Nursing Diagnosis For Pneumonia
Pneumonia is a respiratory infection that affects the alveoli (air sacs). Fluid will build up in the alveoli and cause the individual to exhibit symptoms. It is more commonly seen in elderly, infants, and immunocompromised individuals. Pneumonia should not be mistaken for bronchitis or asthma.
Causes for Pneumonia
- Chest trauma
- Exposure to chemicals
- Bacterial and Viral agents
Different Types of Pneumonia
- Community-acquired pneumonia can be contracted from public gatherings.
- Hospital-acquired pneumonia is fairly self-explanatory. This is most often seen in patients that are admitted for a surgical procedure or primary diagnosis.
- Infectious pneumonia is caused by an infectious agent such as bacterial, viral, or fungal subsets.
- Chemical pneumonia is caused by being exposed to chemicals such as gas or chlorine fumes.
- Traumatic pneumonia is caused by trauma to the chest area such as a MVA.

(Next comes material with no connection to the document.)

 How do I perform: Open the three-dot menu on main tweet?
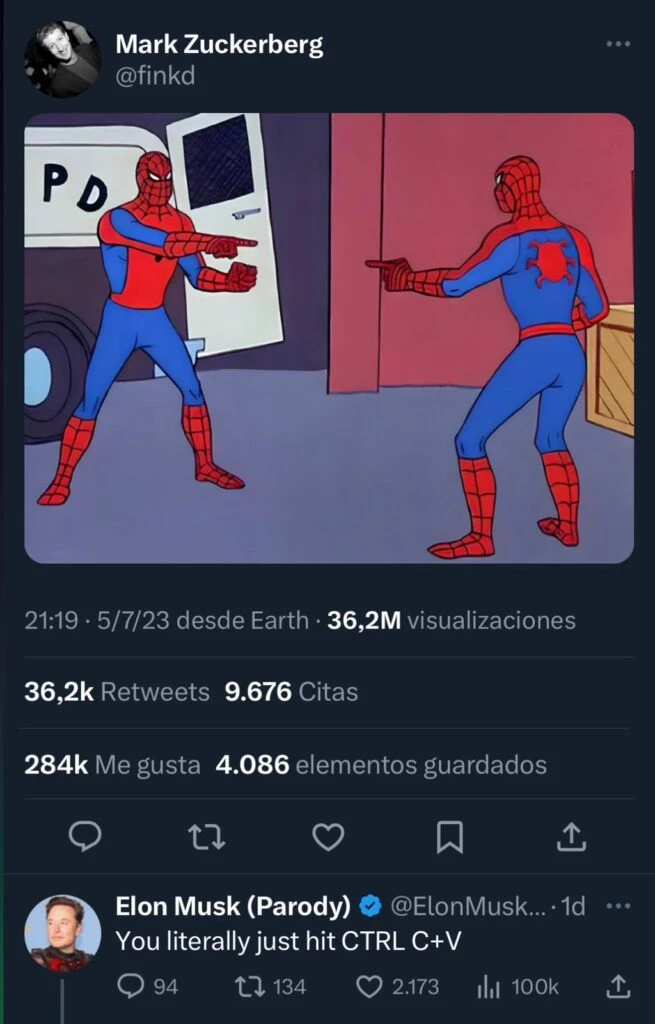point(618,44)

- Walking pneumonia is a mild form of the respiratory infection, where the individual can continue to go about his daily life, without restrictions.

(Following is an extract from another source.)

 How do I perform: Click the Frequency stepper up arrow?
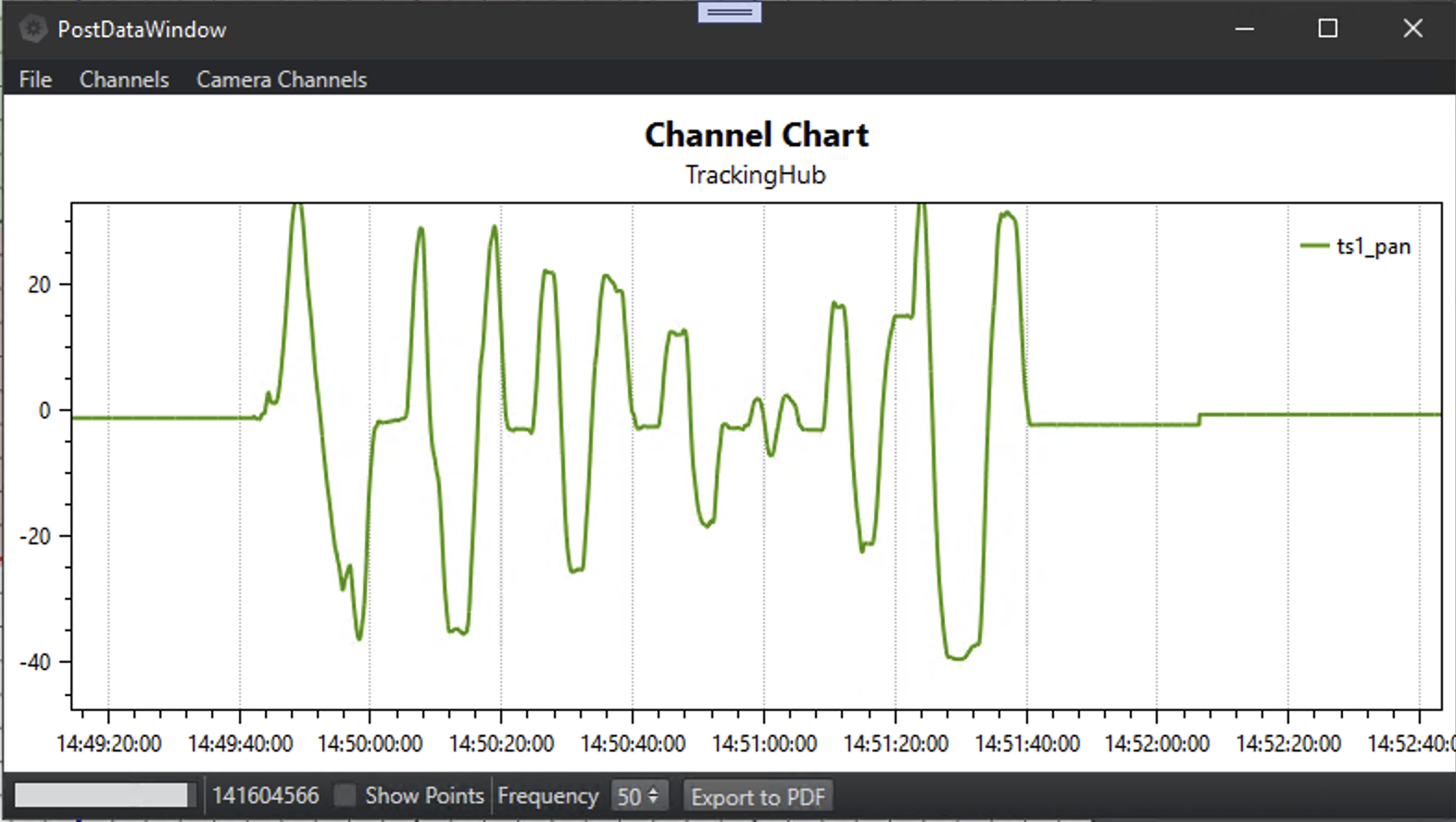point(653,791)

- Double pneumonia is when the infections is in both lungs.
- Atypical pneumonia is caused by pathogens that also affect birds.
- Chronic pneumonia is when the infection lasts longer than six weeks. This type of
pnuemoninais also caused by a bacterial microorganism.
Symptom of Pneumonia in Adults
- Dyspnea (shortness of breath)
- Fever with chills
- Angina (chest pain) and tightness
- Diaphoresis (excessive sweating
- Productive cough (yellow/green/grayish phlegm)
Walking Pneumonia Symptoms
- Productive Cough with bronchospasms
- Flu like symptoms (chills, body aches, fever)
- Sore throat
Antibiotic for Pneumonia
- Amoxicillin (aminopenicillins family)
- Ancef (first generation cephalosporins)
- Augmentin (beta-lactamase inhibitor)
- Z-Pak (macrolides)
- Cipro and Levaquin (quinolones)
- Rocephin (third generation cephalosporins)
Nursing Diagnosis Pneumonia
Pneumonia nursing diagnosis are the same as nursing diagnosis for aspiration
- Ineffective Airway Clearance related to increased sputum production
- Impaired Gas Exchange related to altered delivery of oxygen
- Risk for Deficient Fluid Volume
- Imbalanced Nutrition
- Acute Pain related to cellular reactions to circulating toxins
- Activity Intolerance related to general weakness
- Risk for Infection
- Deficient Knowledge related to lack of exposure
Pneumonia care plan will include nursing priorities that should focus on preventing further complications and maintaining respiratory function. Discharge goals should include ventilation adequate for each individual’s needs. The desired outcome should identify and demonstrate behaviors to improve airway clearance. Always keep in mind what are the causes of pneumonia, when the patient is discharged, so they can try to avoid exposures to these factors.